Thank Goodness my Mother is the Woman she is....
Because if she wasn't, I certainly wouldn't be who I am and my life would have been very different. Let me explain.

A few weeks ago I went with a friend to see "The King's Speech", which I loved. However, there was one scene when Loeb asked the King if he was left handed even though he writes with his right hand. The King stumbled through his reply, telling Loeb that when he was 5 he was forced to write with his right hand and coincidentally that was when he started to stutter. This revelation hit me like a bolt out of the blue because family legend has it that when I started school the good old nuns in their wisdom, insisted on making me write with my right hand and I developed a dreadful stutter. My mother, God bless her, went up to the school and insisted that I be allowed to write with my right hand. This was no mean feat in 1954 when the Catholic Church was all powerful and priests and nuns had to be obeyed unquestioningly.
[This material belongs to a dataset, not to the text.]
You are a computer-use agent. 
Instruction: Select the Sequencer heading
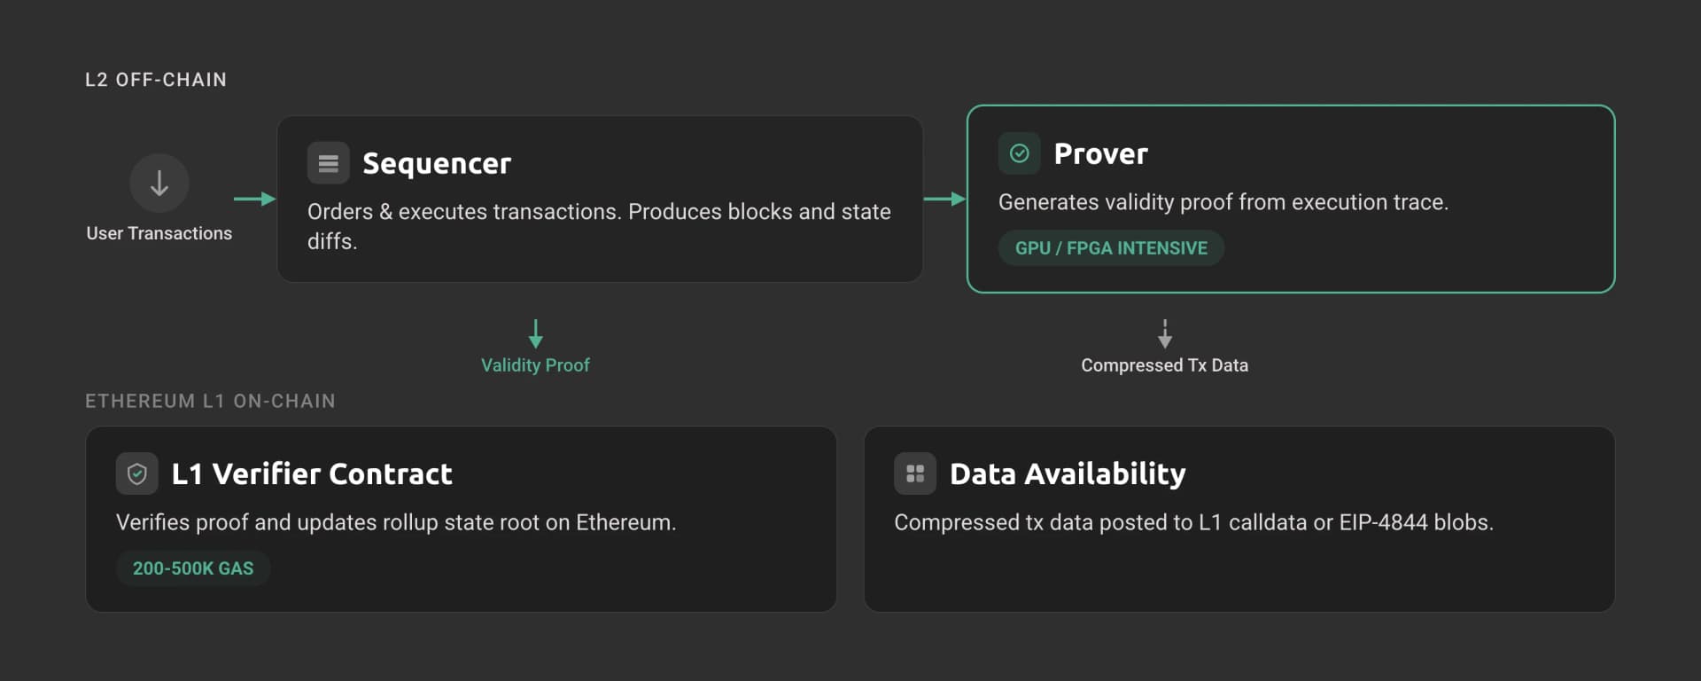pos(437,163)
I digress here, but to give you an idea of my mother's will, another legend in our family involves my oldest brother, Maurice, who wanted to be a teacher and applied for training college. Unfortunately, he was turned down, but only temporarily, because mum made an appointment with the Director of Education and told him what a terrible mistake he was making not giving Maurice the opportunity to train as a teacher. Maurice remembers to this day the Director asking mum to wait outside while he spoke to Maurice and he said "Well we know what your mother wants, but what do you want?" He got his place at training college and had a very illustrious career in Education, firstly as a teacher and then an Inspector. He was responsible for integrating the Catholic schools into the State system and was Secretary to Picot who created Tomorrows Schools under the Lange led Labour Government. Maurice liaised between Mr Picot and David Lange. He then set up the Education Review Office. Today, Thurday 7th April 2001, Maurice is receiving the New Zealand Order of Merit (the old MBE) for services to Education and the Community at Government House and you can be assured that a very proud mum will be taking all the credit for his achievements! She is actually a bit peeved because Maurice and Claire have received a private invitation to dinner with the Governor General on Friday night and she isn't invited!
Anyway, back to stuttering. So this got me thinking. How did mum realise why I started stuttering? So I took her out to breakfast and asked her the obvious question. I also wanted to know how much she knew about King George and his stutter and she told me that an "Australian fellow" helped him. She didn't know about the lefthandedness though. She told me that when I was 2 she decided to "encourage" me to use my right hand and I developed a dreadful stutter, so she took me to the Doctor and he told her to let me use my left hand. God bless him too! Well, in those days Doctors obviously had far more power than nuns because she listened to him and the stutter stopped. When I started school and the sututter returned, she was up to that school in a flash.
I still stutter to this day when I get upset or angry, although now it's more about not getting the words out in the corrrect order than actually stammering. But seeing Colin Firth in that movie trying to get his words out, made me realise just how different my life would have been if my mother was not the woman she was. A lesser person would have been intimidated by the nuns and an arrogant person would have forced me to use my right hand. So thank you Mum - you gave me an easier life all because you had the courage to stand up to authority at a time when women weren't supposed to do so.
I now know that I'm one of the 10% of people in the world who are lefthanded and what a pain that is. It is defiitely a righthanded world, even though we have made inroads with things like ironing cords. For years I struggled with cheque books and now that I don't use them any more, I have the embarrassment of turning the EFTPOS machine in the opposite direction so I can use it. I always feel bad because the merchants are just being helpful pointing it towards my right hand. Giving directions is another joy (not). Somehow I always say "right" when I mean left and vica versa. My ex husband threatened to tattoo left and right onto my hands when we were travelling through Italy and France because I woudl say "turn Left" and point right. Ah the joy of travelling on the wrong side of the road!